-- WORK REQUEST --
Only the lines from the line containing "Instruction: Click the" through the final line of the entries should be printed, exactly as given, with the pictures left out.
+++ SOURCE DATA
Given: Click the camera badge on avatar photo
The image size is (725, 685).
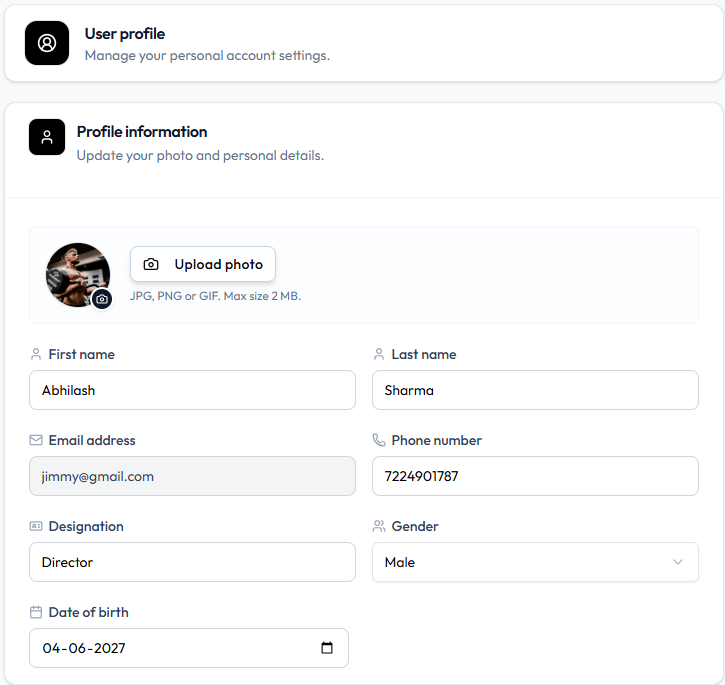Looking at the screenshot, I should 102,299.
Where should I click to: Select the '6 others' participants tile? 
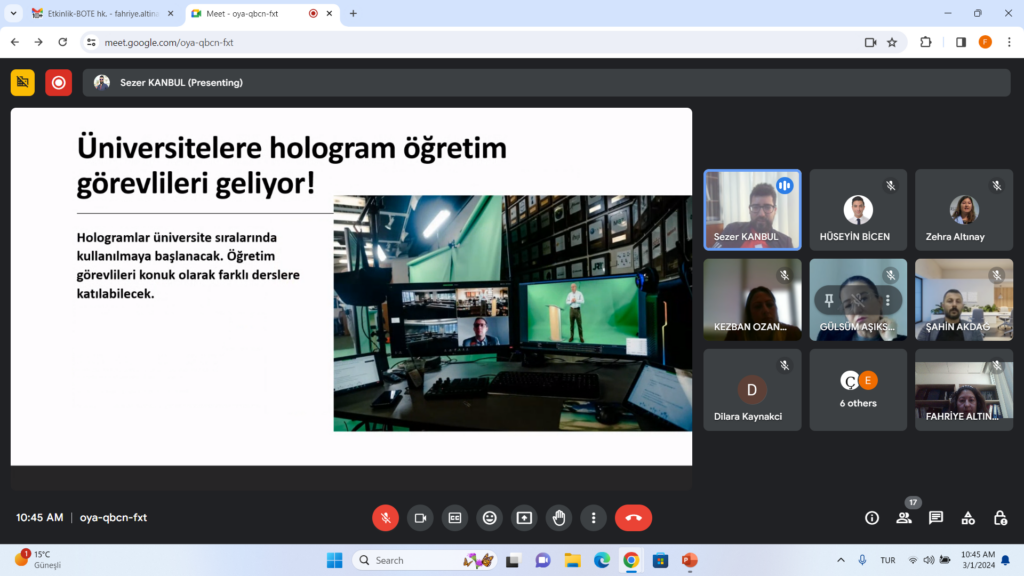(858, 390)

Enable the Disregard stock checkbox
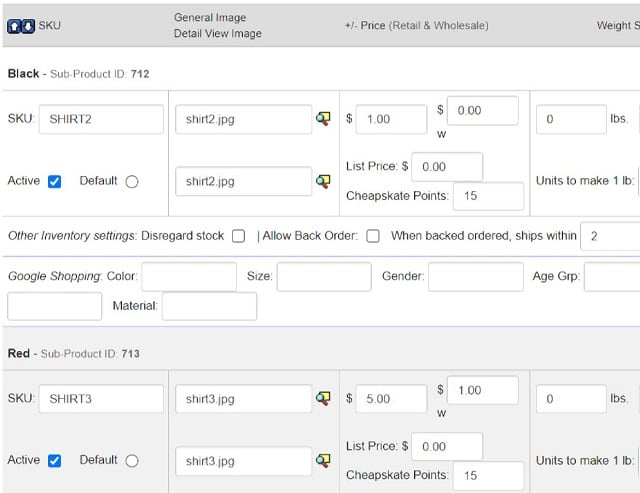pos(238,236)
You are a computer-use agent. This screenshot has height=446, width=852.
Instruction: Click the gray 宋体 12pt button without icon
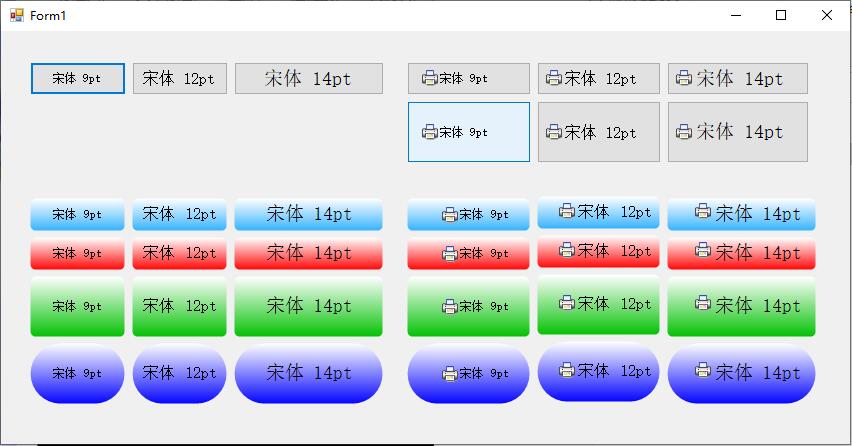pyautogui.click(x=179, y=79)
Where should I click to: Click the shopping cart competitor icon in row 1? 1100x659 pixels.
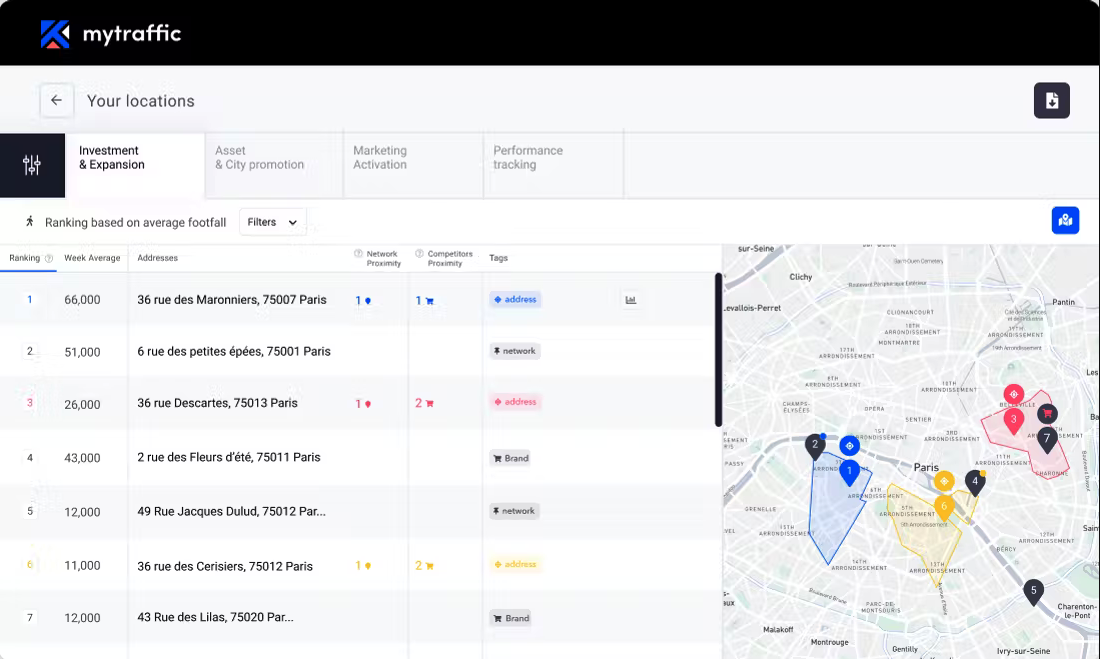point(428,299)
++++++
-- RESPONSE BOX --
Instruction: Click the gray 宋体 12pt button without icon
pyautogui.click(x=179, y=79)
Where should I click to: Click the shopping cart competitor icon in row 1? 1100x659 pixels.
point(428,299)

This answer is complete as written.